→ MATERIAL PROVIDED
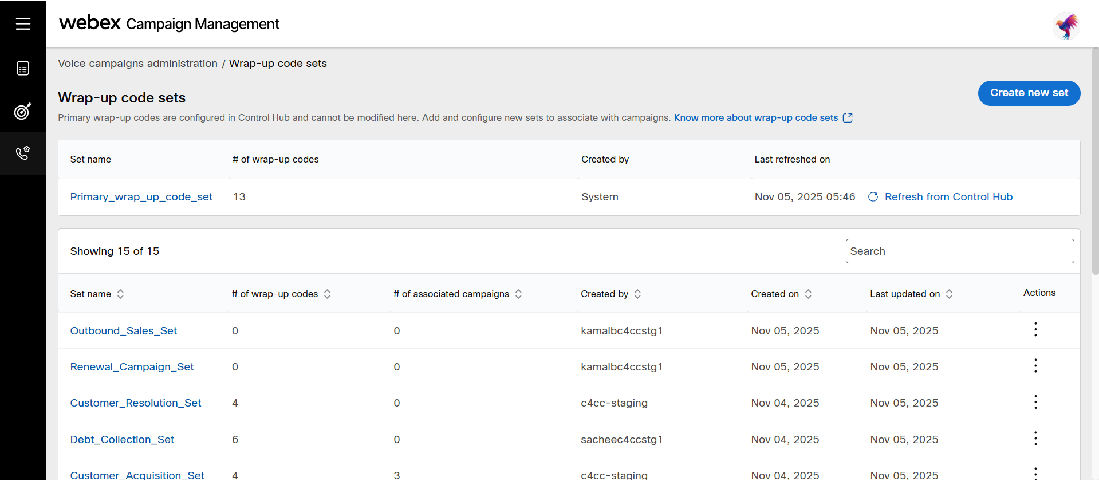Open actions menu for Outbound_Sales_Set
Image resolution: width=1099 pixels, height=481 pixels.
click(x=1035, y=330)
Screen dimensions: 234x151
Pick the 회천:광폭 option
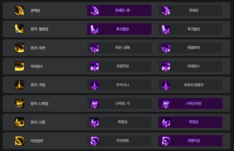pos(119,48)
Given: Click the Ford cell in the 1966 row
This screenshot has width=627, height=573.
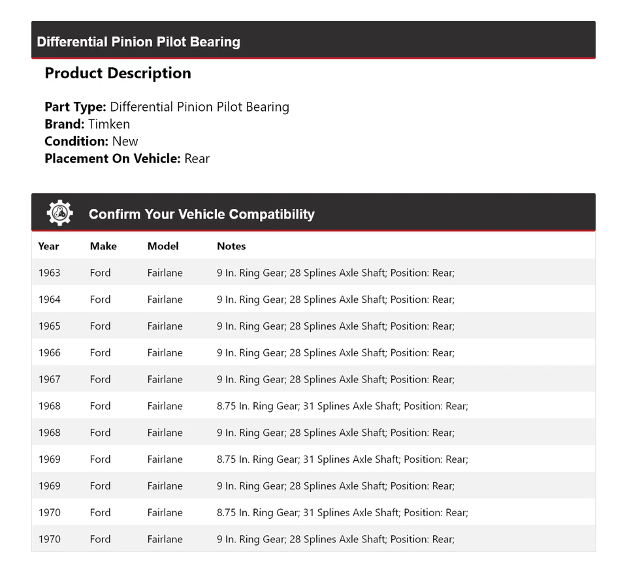Looking at the screenshot, I should tap(100, 353).
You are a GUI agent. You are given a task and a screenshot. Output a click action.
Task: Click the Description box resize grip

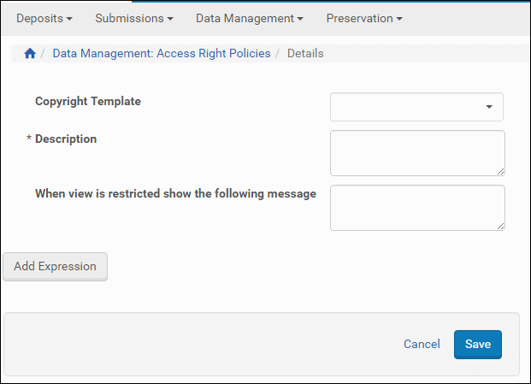(x=500, y=170)
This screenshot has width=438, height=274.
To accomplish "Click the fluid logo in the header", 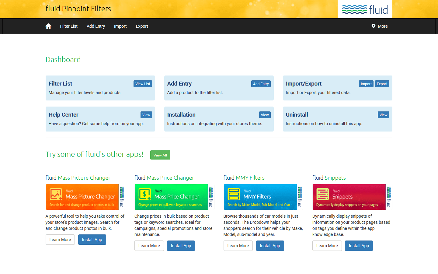I will (x=365, y=9).
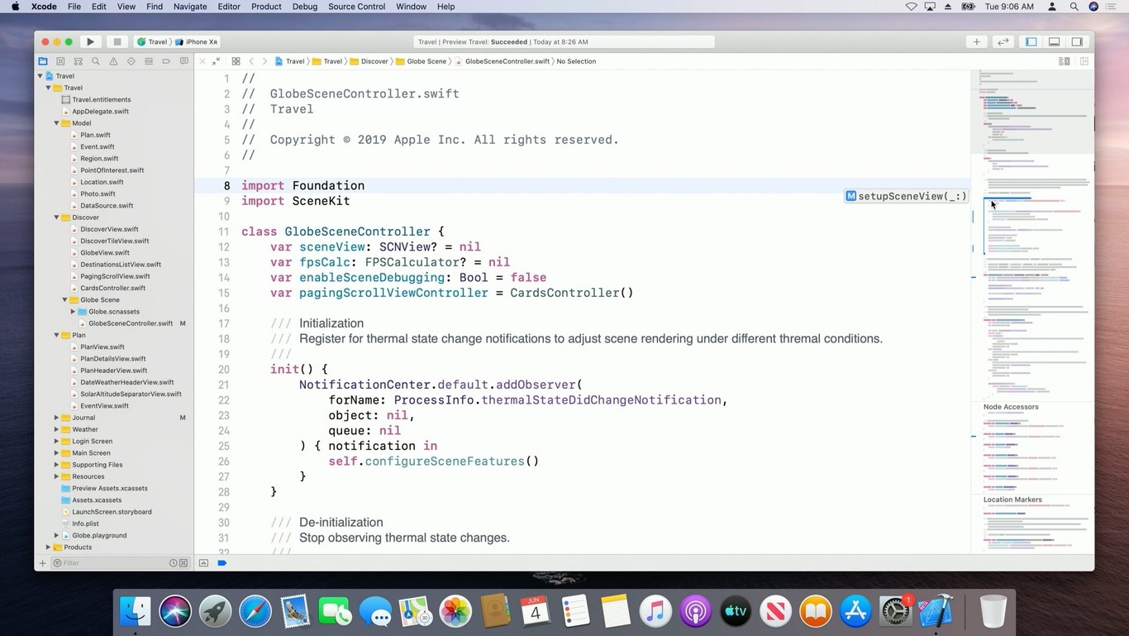Click the Run button to build the project

pos(90,41)
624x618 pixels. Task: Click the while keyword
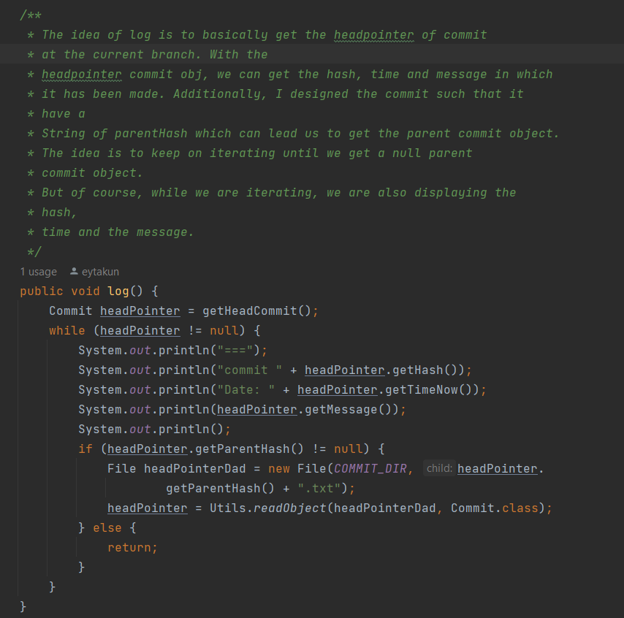(x=67, y=330)
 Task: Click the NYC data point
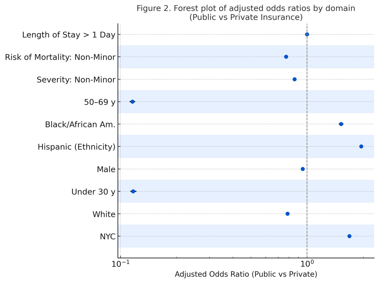pyautogui.click(x=349, y=236)
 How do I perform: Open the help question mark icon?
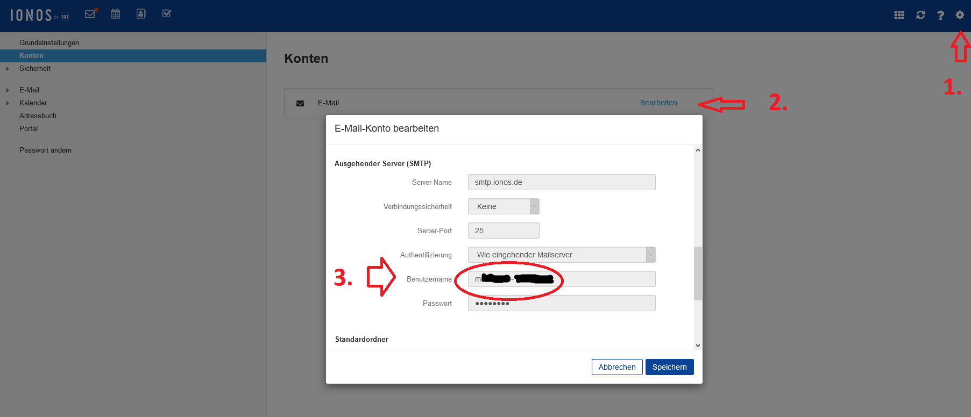coord(940,15)
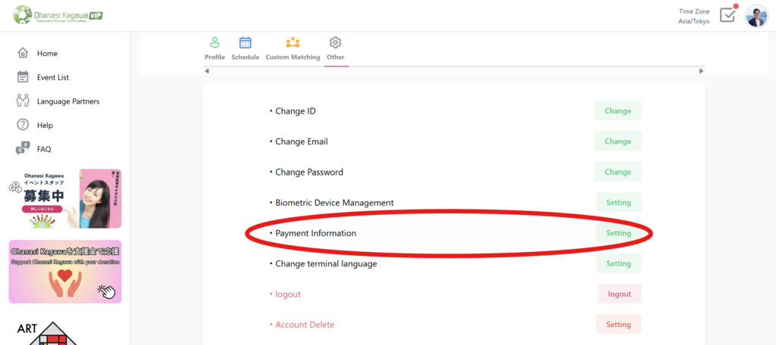The width and height of the screenshot is (776, 345).
Task: Open the Custom Matching tab
Action: click(x=293, y=48)
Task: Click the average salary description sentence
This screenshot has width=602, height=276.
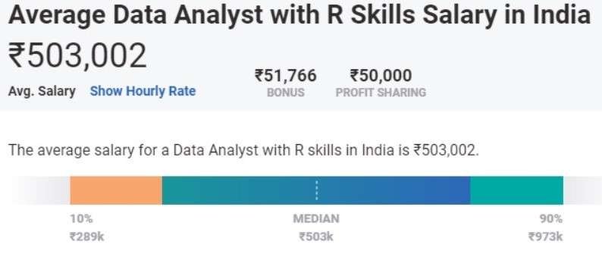Action: (244, 150)
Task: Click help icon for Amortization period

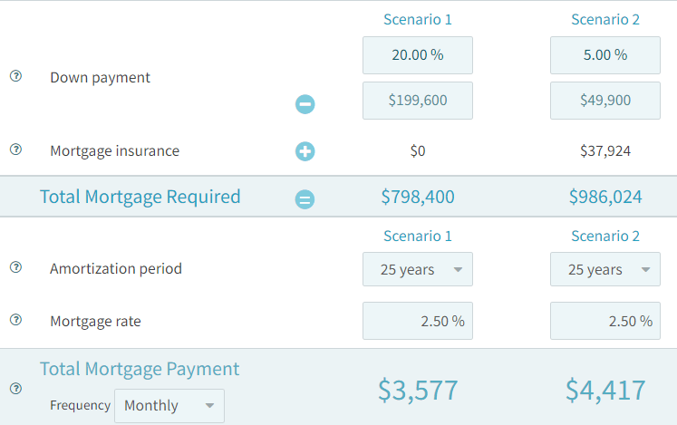Action: tap(15, 267)
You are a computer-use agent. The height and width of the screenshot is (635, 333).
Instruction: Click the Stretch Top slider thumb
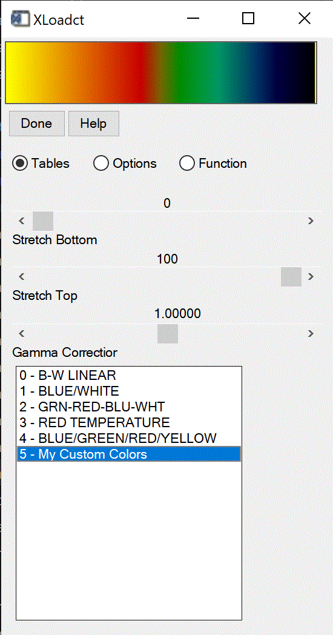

→ WORK ORDER
Each line from the one with "You are a computer-use" to the final line of the data above is to be printed exactly; no picture should appear in the copy.

→ ANSWER TO THE PROBLEM
You are a computer-use agent. The height and width of the screenshot is (635, 333).
Instruction: Click the Stretch Top slider thumb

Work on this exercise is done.